begin Selected excerpt

2025/cesmoak - Retro space award

Black hole punch card Fortran

← 2025/cable ↑ 2025 ↑ 2025/diels-grabsch → C code Makefile Inventory Original C

Author:

Award: Retro space award

To build:

    make all

To use:

    ./prog [width] < prog.c | ./prog | ./prog | ./prog > some.pgm
    ./prog [-d] < some.data > some.pgm
    ./prog [width] < prog.c | ./prog | ./prog -d > some.pgm

Try:

    # NOTE: try_examples.sh might take 9 - 18 minutes

    ./try_examples.sh

    # NOTE: try_rpg.sh might take 8 - 16 minutes

    ./try_rpg.sh

    # NOTE: try_tools.sh might take 8 - 16 minutes

    ./try_tools.sh

    # NOTE: try.sh might might take 9 - 18 hours

    ./try.sh

Judges’ remarks:

Black holes are known to distort space and time. Fortran depends on character spaces, and stool the test of time. And with this marvelous entry, you experience both, and more!

Since the age of 4, back in 1964, one of the judges has fond memories of playing at an IBM 029 keypunch to make lots of fun punch cards. Moreover, tray sized boxes of punch cards made excellent card towers: much better than playing cards, and many more of them too.

Do you know your punch card extended character set? If might help you decode some of the intermediate output without having to compile. ;-)

A fun challenge

Generate an alternative version of prog.c, named prog.alt.c, that supports the FORTRAN READ statement.

The above fun challenge is still open. See the “Fun challenge Info” section for details.

For the impatient

try_examples.sh

The 2025/cesmoak/try_examples.sh script can take a while to execute. To see what it may produce, see:

View the downloaded ppm files with your favorite image viewer.

try_rpg.sh

The 2025/cesmoak/try_rpg.sh can take a while to execute. To see what it may produce, see:

View the downloaded ppm files with your favorite image viewer.

try_tools.sh

The 2025/cesmoak/try_tools.sh can take a while to execute. To see what it may produce, see:

try.sh

The 2025/cesmoak/try.sh script can take a while to execute. To see what it may produce, see:

View the downloaded pgm files with your favorite image viewer.

A fun challenge

Write a “textual Fortran” program to to something else interesting, such as to print a fractal curve, print the value of pi to 1000 decimal places, or count the number of months ending in Tuesday for a given century.

Author’s remarks:

What it is

This program is a Jean-Pierre Luminet RPG. You are Jean-Pierre Luminet in 1978. You are making the first-ever simulated photograph of a black hole.

end Selected excerpt
begin Given data

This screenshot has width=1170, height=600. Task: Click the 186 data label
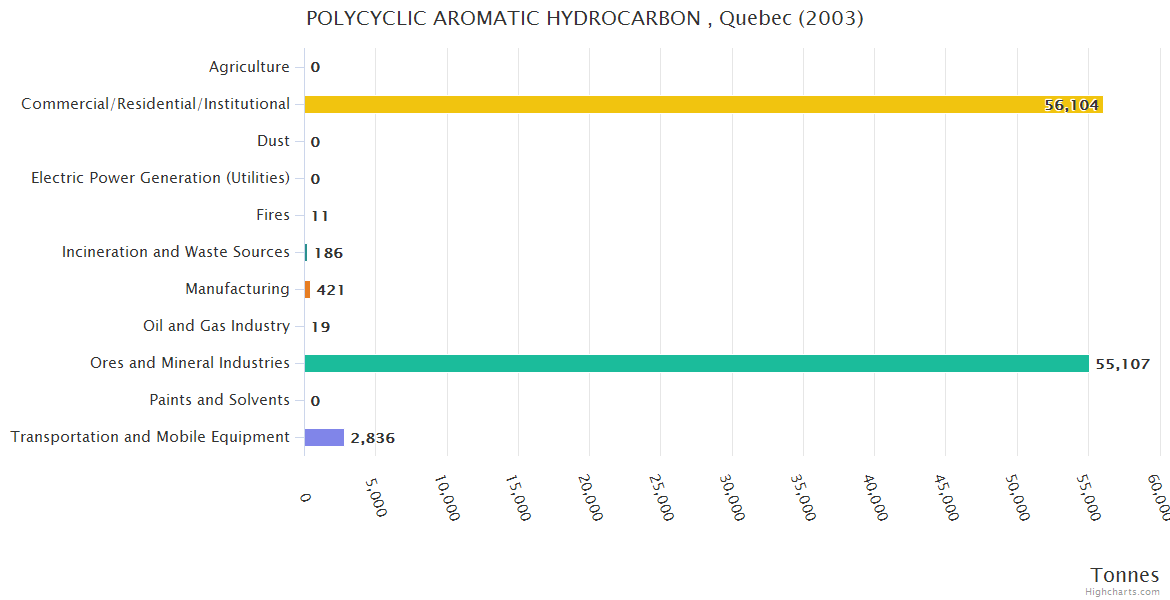[328, 253]
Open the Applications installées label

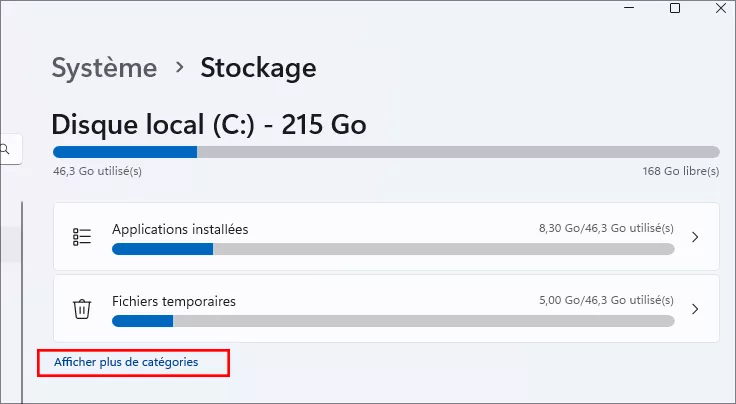(180, 229)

end Given data

▶ [Exercises to complete]
1. In the entry page, what year does the author's remarks say the player is in as Jean-Pierre Luminet?
2. Reproduce everything in the entry page from "Black holes are" down to "FORTRAN READ statement.".

▶ [Responses in order]
1. 1978

2.
Black holes are known to distort space and time. Fortran depends on character spaces, and stool the test of time. And with this marvelous entry, you experience both, and more!

Since the age of 4, back in 1964, one of the judges has fond memories of playing at an IBM 029 keypunch to make lots of fun punch cards. Moreover, tray sized boxes of punch cards made excellent card towers: much better than playing cards, and many more of them too.

Do you know your punch card extended character set? If might help you decode some of the intermediate output without having to compile. ;-)

A fun challenge

Generate an alternative version of prog.c, named prog.alt.c, that supports the FORTRAN READ statement.